* _REQUIREMENT_:
Rewrite the records below with every "Instruction" replaced by "Command", leaving all else as it is.
(begin)
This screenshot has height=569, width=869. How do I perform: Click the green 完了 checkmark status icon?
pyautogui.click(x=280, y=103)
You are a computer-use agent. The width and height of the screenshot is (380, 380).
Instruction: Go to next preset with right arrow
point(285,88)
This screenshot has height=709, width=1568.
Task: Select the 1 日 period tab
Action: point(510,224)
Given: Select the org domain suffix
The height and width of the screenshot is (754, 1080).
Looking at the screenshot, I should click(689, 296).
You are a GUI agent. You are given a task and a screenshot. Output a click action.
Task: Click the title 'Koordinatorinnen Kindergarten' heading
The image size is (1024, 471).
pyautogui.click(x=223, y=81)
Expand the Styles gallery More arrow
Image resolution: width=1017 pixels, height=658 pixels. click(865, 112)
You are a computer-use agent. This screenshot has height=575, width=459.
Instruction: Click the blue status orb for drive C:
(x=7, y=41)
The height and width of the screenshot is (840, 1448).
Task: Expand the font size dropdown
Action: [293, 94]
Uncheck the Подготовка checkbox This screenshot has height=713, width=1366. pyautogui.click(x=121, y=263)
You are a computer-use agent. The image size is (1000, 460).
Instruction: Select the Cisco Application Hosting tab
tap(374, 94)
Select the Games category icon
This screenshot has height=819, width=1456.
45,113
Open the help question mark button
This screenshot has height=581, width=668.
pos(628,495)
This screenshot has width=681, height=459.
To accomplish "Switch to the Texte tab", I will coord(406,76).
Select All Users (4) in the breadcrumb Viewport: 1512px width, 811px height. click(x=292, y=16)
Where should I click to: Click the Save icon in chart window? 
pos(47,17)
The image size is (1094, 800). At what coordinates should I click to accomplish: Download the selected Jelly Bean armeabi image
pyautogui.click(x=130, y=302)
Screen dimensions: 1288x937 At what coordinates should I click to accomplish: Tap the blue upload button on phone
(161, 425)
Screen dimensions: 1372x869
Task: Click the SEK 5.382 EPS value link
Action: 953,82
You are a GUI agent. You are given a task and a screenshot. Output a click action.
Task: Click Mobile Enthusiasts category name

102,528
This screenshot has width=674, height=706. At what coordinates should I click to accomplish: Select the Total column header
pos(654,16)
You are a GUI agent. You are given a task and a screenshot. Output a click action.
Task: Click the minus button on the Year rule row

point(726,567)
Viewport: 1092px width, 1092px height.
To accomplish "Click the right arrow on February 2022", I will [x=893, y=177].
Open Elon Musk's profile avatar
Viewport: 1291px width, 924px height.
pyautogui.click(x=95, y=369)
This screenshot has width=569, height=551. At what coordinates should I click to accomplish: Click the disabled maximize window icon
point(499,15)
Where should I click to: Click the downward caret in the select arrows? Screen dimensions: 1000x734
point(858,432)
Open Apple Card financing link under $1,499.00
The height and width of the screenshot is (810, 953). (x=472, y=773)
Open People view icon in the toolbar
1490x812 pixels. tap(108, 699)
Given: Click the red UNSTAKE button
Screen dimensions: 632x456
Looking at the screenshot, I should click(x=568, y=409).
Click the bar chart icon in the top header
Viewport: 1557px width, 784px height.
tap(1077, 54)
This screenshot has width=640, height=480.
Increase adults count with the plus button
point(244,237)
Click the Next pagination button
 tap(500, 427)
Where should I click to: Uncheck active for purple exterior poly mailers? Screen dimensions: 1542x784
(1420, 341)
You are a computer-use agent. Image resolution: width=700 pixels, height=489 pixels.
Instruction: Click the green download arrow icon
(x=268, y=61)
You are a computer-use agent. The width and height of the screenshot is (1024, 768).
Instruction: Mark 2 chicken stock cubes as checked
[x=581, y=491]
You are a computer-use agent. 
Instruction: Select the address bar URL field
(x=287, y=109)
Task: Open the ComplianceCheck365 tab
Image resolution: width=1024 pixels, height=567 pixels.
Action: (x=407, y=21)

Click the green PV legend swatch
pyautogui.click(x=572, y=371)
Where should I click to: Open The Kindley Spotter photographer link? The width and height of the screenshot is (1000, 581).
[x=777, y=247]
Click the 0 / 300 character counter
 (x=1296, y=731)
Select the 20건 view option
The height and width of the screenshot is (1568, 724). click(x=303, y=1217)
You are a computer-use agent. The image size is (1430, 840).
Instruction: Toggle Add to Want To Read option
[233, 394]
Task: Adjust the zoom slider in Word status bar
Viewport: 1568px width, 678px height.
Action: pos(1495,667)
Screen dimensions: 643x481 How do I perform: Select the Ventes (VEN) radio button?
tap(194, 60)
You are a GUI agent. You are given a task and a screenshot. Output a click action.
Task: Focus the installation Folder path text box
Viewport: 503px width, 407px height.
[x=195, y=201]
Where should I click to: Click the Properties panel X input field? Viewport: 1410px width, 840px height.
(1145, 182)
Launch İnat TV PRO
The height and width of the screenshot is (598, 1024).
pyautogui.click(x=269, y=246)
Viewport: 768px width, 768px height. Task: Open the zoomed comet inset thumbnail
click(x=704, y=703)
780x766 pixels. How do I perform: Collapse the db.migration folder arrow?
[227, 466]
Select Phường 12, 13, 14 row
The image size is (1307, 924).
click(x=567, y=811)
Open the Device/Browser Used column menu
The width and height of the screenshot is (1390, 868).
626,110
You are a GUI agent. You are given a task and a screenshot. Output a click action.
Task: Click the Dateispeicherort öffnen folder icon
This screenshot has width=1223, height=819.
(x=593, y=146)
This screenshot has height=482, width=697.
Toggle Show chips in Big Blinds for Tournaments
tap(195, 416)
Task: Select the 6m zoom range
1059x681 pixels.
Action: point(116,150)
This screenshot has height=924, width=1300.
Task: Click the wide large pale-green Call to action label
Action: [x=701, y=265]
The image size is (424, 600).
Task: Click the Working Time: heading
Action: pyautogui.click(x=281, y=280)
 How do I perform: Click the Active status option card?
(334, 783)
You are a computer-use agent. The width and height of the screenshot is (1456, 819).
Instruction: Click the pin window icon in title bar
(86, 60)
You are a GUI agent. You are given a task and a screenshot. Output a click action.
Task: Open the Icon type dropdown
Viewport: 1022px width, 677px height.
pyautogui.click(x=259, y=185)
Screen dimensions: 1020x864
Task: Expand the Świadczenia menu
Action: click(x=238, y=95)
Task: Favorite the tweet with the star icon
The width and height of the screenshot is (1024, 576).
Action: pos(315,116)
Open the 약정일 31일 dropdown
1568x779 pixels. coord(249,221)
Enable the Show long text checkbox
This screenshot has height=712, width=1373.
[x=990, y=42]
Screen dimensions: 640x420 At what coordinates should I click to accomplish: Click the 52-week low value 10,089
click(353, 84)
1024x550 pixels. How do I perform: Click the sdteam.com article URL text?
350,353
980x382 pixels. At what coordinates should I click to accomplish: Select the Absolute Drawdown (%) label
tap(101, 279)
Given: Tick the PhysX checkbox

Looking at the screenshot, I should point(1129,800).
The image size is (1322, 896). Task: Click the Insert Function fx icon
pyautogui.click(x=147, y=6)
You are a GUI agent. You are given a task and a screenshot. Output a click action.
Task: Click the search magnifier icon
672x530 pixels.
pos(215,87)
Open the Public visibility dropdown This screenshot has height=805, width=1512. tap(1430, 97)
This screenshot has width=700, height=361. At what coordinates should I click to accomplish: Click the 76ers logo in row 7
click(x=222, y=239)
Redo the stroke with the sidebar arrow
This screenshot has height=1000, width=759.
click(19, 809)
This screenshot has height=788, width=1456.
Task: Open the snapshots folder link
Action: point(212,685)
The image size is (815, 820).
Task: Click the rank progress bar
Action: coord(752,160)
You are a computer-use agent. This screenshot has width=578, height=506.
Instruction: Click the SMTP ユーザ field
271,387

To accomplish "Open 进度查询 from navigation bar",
(end)
* _FINAL ANSWER_:
This screenshot has height=569, width=869. How do I perform: Click the green 完了 checkmark status icon?
pyautogui.click(x=280, y=103)
You are a computer-use agent. The width and height of the screenshot is (380, 380).
Command: Go to next preset with right arrow
point(285,88)
This screenshot has height=709, width=1568.
Task: Select the 1 日 period tab
Action: point(510,224)
Given: Select the org domain suffix
The height and width of the screenshot is (754, 1080).
Looking at the screenshot, I should click(689, 296).
You are a GUI agent. You are given a task and a screenshot. Output a click action.
Task: Click the title 'Koordinatorinnen Kindergarten' heading
The image size is (1024, 471).
pyautogui.click(x=223, y=81)
Expand the Styles gallery More arrow
Image resolution: width=1017 pixels, height=658 pixels. click(865, 112)
You are a computer-use agent. This screenshot has height=575, width=459.
Command: Click the blue status orb for drive C:
(x=7, y=41)
The height and width of the screenshot is (840, 1448).
Task: Expand the font size dropdown
Action: [293, 94]
Uncheck the Подготовка checkbox This screenshot has height=713, width=1366. pyautogui.click(x=121, y=263)
You are a computer-use agent. The image size is (1000, 460).
Command: Select the Cisco Application Hosting tab
tap(374, 94)
Select the Games category icon
This screenshot has height=819, width=1456.
45,113
Open the help question mark button
This screenshot has height=581, width=668.
pos(628,495)
This screenshot has width=681, height=459.
To accomplish "Switch to the Texte tab", I will coord(406,76).
Select All Users (4) in the breadcrumb Viewport: 1512px width, 811px height. click(x=292, y=16)
Where should I click to: Click the Save icon in chart window? 
pos(47,17)
The image size is (1094, 800). At what coordinates should I click to accomplish: Download the selected Jelly Bean armeabi image
pyautogui.click(x=130, y=302)
Screen dimensions: 1288x937 At what coordinates should I click to accomplish: Tap the blue upload button on phone
(161, 425)
Screen dimensions: 1372x869
Task: Click the SEK 5.382 EPS value link
Action: 953,82
You are a GUI agent. You are given a task and a screenshot. Output a click action.
Task: Click Mobile Enthusiasts category name

102,528
This screenshot has width=674, height=706. At what coordinates should I click to accomplish: Select the Total column header
pos(654,16)
You are a GUI agent. You are given a task and a screenshot. Output a click action.
Task: Click the minus button on the Year rule row

point(726,567)
Viewport: 1092px width, 1092px height.
To accomplish "Click the right arrow on February 2022", I will [x=893, y=177].
Open Elon Musk's profile avatar
Viewport: 1291px width, 924px height.
pyautogui.click(x=95, y=369)
This screenshot has width=569, height=551. At what coordinates should I click to accomplish: Click the disabled maximize window icon
point(499,15)
Where should I click to: Click the downward caret in the select arrows? Screen dimensions: 1000x734
point(858,432)
Open Apple Card financing link under $1,499.00
The height and width of the screenshot is (810, 953). (x=472, y=773)
Open People view icon in the toolbar
1490x812 pixels. tap(108, 699)
Given: Click the red UNSTAKE button
Screen dimensions: 632x456
Looking at the screenshot, I should click(x=568, y=409).
Click the bar chart icon in the top header
Viewport: 1557px width, 784px height.
tap(1077, 54)
This screenshot has width=640, height=480.
Increase adults count with the plus button
point(244,237)
Click the Next pagination button
 tap(500, 427)
Where should I click to: Uncheck active for purple exterior poly mailers? Screen dimensions: 1542x784
(1420, 341)
You are a computer-use agent. Image resolution: width=700 pixels, height=489 pixels.
Command: Click the green download arrow icon
(x=268, y=61)
You are a computer-use agent. The width and height of the screenshot is (1024, 768).
Command: Mark 2 chicken stock cubes as checked
[x=581, y=491]
You are a computer-use agent. 
Command: Select the address bar URL field
(x=287, y=109)
Task: Open the ComplianceCheck365 tab
Image resolution: width=1024 pixels, height=567 pixels.
Action: (x=407, y=21)

Click the green PV legend swatch
pyautogui.click(x=572, y=371)
Where should I click to: Open The Kindley Spotter photographer link? The width and height of the screenshot is (1000, 581).
[x=777, y=247]
Click the 0 / 300 character counter
 (x=1296, y=731)
Select the 20건 view option
The height and width of the screenshot is (1568, 724). click(x=303, y=1217)
You are a computer-use agent. The image size is (1430, 840).
Command: Toggle Add to Want To Read option
[233, 394]
Task: Adjust the zoom slider in Word status bar
Viewport: 1568px width, 678px height.
Action: pos(1495,667)
Screen dimensions: 643x481 How do I perform: Select the Ventes (VEN) radio button?
tap(194, 60)
You are a GUI agent. You are given a task and a screenshot. Output a click action.
Task: Focus the installation Folder path text box
Viewport: 503px width, 407px height.
[x=195, y=201]
Where should I click to: Click the Properties panel X input field? Viewport: 1410px width, 840px height.
(1145, 182)
Launch İnat TV PRO
The height and width of the screenshot is (598, 1024).
pyautogui.click(x=269, y=246)
Viewport: 768px width, 768px height. Task: Open the zoomed comet inset thumbnail
click(x=704, y=703)
780x766 pixels. How do I perform: Collapse the db.migration folder arrow?
[227, 466]
Select Phường 12, 13, 14 row
The image size is (1307, 924).
click(x=567, y=811)
Open the Device/Browser Used column menu
The width and height of the screenshot is (1390, 868).
626,110
You are a GUI agent. You are given a task and a screenshot. Output a click action.
Task: Click the Dateispeicherort öffnen folder icon
This screenshot has width=1223, height=819.
(x=593, y=146)
This screenshot has height=482, width=697.
Toggle Show chips in Big Blinds for Tournaments
tap(195, 416)
Task: Select the 6m zoom range
1059x681 pixels.
Action: point(116,150)
This screenshot has height=924, width=1300.
Task: Click the wide large pale-green Call to action label
Action: [x=701, y=265]
The image size is (424, 600).
Task: Click the Working Time: heading
Action: pyautogui.click(x=281, y=280)
 How do I perform: Click the Active status option card?
(334, 783)
You are a computer-use agent. The width and height of the screenshot is (1456, 819).
Command: Click the pin window icon in title bar
(86, 60)
You are a GUI agent. You are given a task and a screenshot. Output a click action.
Task: Open the Icon type dropdown
Viewport: 1022px width, 677px height.
pyautogui.click(x=259, y=185)
Screen dimensions: 1020x864
Task: Expand the Świadczenia menu
Action: click(x=238, y=95)
Task: Favorite the tweet with the star icon
The width and height of the screenshot is (1024, 576).
Action: pos(315,116)
Open the 약정일 31일 dropdown
1568x779 pixels. coord(249,221)
Enable the Show long text checkbox
This screenshot has height=712, width=1373.
[x=990, y=42]
Screen dimensions: 640x420 At what coordinates should I click to accomplish: Click the 52-week low value 10,089
click(353, 84)
1024x550 pixels. How do I perform: Click the sdteam.com article URL text?
350,353
980x382 pixels. At what coordinates should I click to accomplish: Select the Absolute Drawdown (%) label
tap(101, 279)
Given: Tick the PhysX checkbox

Looking at the screenshot, I should point(1129,800).
The image size is (1322, 896). Task: Click the Insert Function fx icon
pyautogui.click(x=147, y=6)
You are a GUI agent. You are given a task and a screenshot. Output a click action.
Task: Click the search magnifier icon
672x530 pixels.
pos(215,87)
Open the Public visibility dropdown This screenshot has height=805, width=1512. tap(1430, 97)
This screenshot has width=700, height=361. At what coordinates should I click to accomplish: Click the 76ers logo in row 7
click(x=222, y=239)
Redo the stroke with the sidebar arrow
This screenshot has height=1000, width=759.
click(19, 809)
This screenshot has height=788, width=1456.
Task: Open the snapshots folder link
Action: point(212,685)
The image size is (815, 820).
Task: Click the rank progress bar
Action: coord(752,160)
You are a computer-use agent. This screenshot has width=578, height=506.
Command: Click the SMTP ユーザ field
271,387

To accomplish "Open 进度查询 from navigation bar",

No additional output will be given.